■ **WHAT NEEDS TO BE DONE**
Pictures stay out. All the rest of the records must be repeated exactly.

■ **GIVEN DATA**
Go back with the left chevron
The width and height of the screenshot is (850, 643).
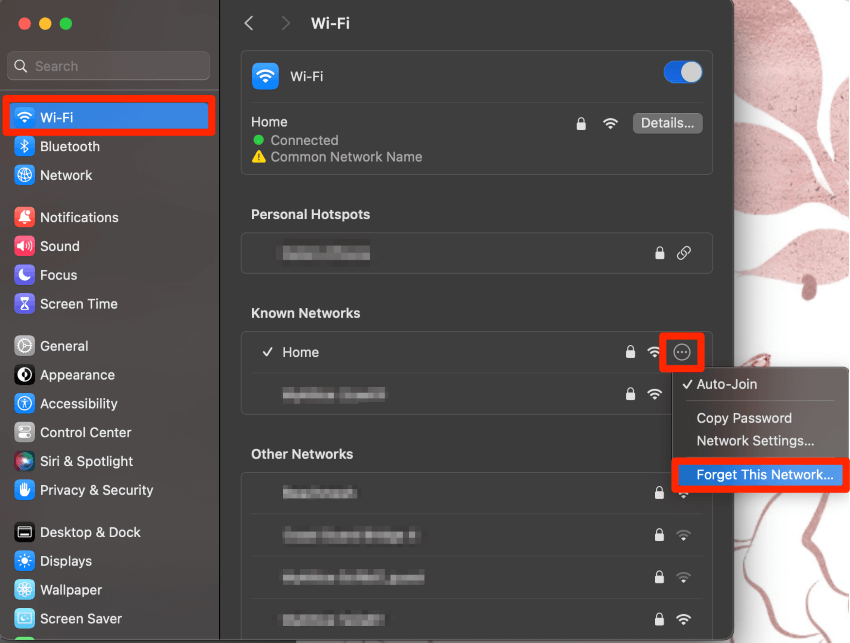[249, 23]
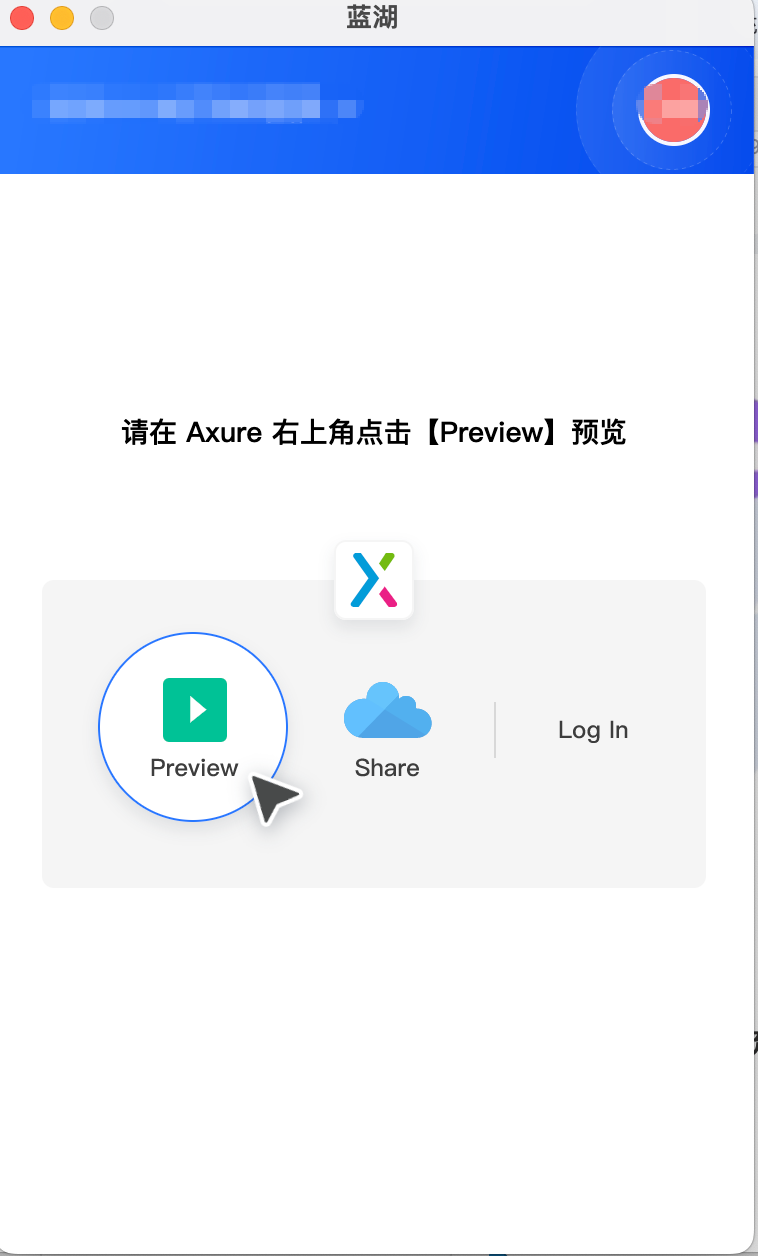Screen dimensions: 758x1256
Task: Click the Axure X logo icon
Action: pos(373,580)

■ **SOLUTION TO THIS PROBLEM**
Go back with the left chevron
The width and height of the screenshot is (850, 643).
[249, 23]
Screen dimensions: 758x1256
Task: Click the Axure X logo icon
Action: pos(373,580)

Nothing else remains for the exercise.